#### Exercise
Take the entries below and print, exactly, the stretch from the line containing "The width and" through the line containing "Select the 09/2025 column header", both included.

#### Extracted data
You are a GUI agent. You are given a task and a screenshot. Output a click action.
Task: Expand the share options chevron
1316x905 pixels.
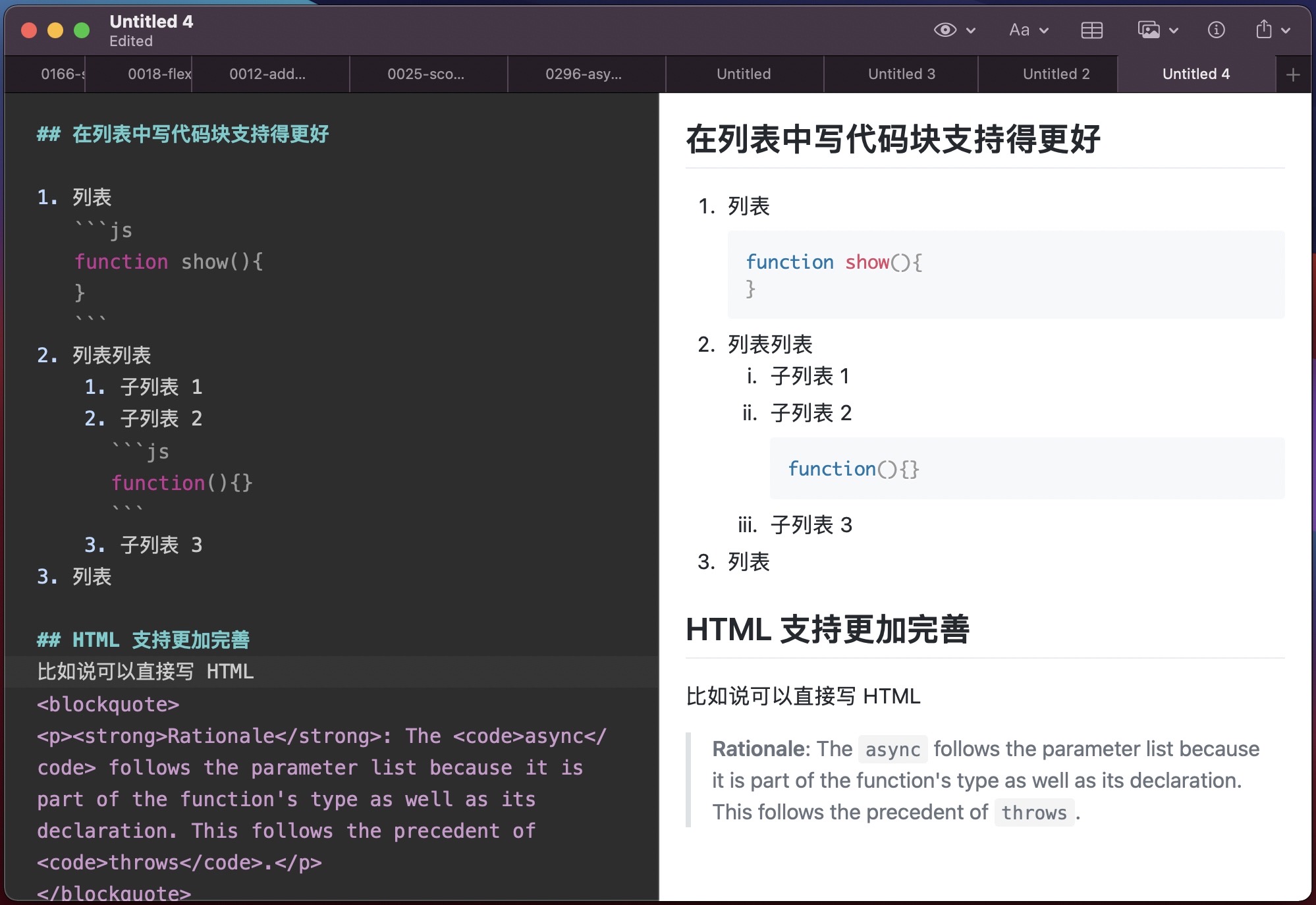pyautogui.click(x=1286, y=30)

---

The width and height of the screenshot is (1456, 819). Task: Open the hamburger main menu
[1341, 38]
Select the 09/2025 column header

#### Output of the exercise
The width and height of the screenshot is (1456, 819). Task: Open the hamburger main menu
[1341, 38]
Select the 09/2025 column header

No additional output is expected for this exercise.